One current goal of the CMGDB group is to take in input data, use a Gaussian Process (GP) to define a map with that data (the map is the mean of the process), use that map to define a multivalued map which tracks rigorous bounds on where the image of the map lands in a grid, and then run that multivalued map through the CMGDB program in order to determine the Morse graph.  Hopefully that Morse graph is consistant with the true dynamics with high probability; that is a theoretical question that will take some work.

However, at the moment, we are having a much more practical problem; the software used in order to get the rigorous multivalued map that we desire (PyInterval) does not play well with the software used in order to get the GP generated map (sklearn GaussianProcessRegressor).  This code is a first attempt at solving that problem.  This should be doable, because the output of the Gaussian Process regression (the mean function of the process) is an explicit (and relatively simple) formula: $$ \mu^* = K(X_*,X)(K(X,X)+\sigma^2 I)^{-1}\hat{y} $$
Letting $m$ be the number of training points and $n$ be the dimension of the input vectors, we have that $X \in R^{m\times n}$, $K(X,X), I \in R^{m \times m}$, and $K(X,X)_{i,j} = k(x^{(i)},x^{(j)})$ where $k$ is the kernal.  Also $\hat{y} \in R^{m \times q}$ is the training output and $\sigma^2 \in R$ is the variance of the noise in the process.

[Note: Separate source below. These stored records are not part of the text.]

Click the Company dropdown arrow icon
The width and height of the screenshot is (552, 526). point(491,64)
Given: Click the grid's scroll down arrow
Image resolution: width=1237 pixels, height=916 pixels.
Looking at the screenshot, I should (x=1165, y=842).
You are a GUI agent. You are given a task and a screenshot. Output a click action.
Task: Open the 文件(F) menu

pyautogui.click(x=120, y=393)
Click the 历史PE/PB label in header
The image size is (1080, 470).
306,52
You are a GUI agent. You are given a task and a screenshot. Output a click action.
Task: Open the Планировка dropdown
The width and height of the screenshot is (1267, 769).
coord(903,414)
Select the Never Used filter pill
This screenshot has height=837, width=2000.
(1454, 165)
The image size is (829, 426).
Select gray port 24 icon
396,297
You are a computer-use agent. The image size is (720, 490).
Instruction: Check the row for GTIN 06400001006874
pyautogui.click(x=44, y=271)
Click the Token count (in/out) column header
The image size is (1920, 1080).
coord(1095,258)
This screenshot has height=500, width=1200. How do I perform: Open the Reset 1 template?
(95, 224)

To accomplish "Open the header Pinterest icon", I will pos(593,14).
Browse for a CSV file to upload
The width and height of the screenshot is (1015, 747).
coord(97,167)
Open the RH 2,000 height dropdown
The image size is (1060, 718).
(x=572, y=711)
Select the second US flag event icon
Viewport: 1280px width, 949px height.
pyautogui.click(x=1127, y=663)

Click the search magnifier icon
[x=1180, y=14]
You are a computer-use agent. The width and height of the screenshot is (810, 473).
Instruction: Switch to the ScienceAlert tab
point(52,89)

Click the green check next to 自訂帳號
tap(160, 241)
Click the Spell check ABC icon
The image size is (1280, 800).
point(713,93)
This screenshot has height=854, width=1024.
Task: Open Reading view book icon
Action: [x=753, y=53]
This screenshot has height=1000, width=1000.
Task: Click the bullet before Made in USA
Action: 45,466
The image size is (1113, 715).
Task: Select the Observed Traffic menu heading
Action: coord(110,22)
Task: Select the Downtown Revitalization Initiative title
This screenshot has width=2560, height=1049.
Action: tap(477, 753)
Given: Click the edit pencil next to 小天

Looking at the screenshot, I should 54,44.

Note that the GP treats each of the $q$ dimensions of $y$ as independent.  

Note that, for fixed input data, 
$$ Z:= (K(X,X)+\sigma^2 I)^{-1}\hat{y}$$ is just an $m\times q$ matrix (real-valued).  Then the output of the GP is actually a pretty simple function where, taking the view that $X_* = x_*$ (so we just write the output of each point separately, so that we can view this as a function), we get that
$$ \mu(x_*) = K(x_*,X)Z$$
where
$$K(x_*,X) = [k(x_*,x^{(1)}),\cdots,k(x_*,x^{(m)})].$$

Assuming that we are using the common squared exponential kernal, the entries of the covariance matrix $K$ involve only exponentials, powers, division, and a Euclidean norm (so subtraction, addition, square root).  All of these functions are implemented in PyInterval.

Our interest is in performing interval arithmetic with respect to the test data $X_*$, so we we basically need to implement two steps. 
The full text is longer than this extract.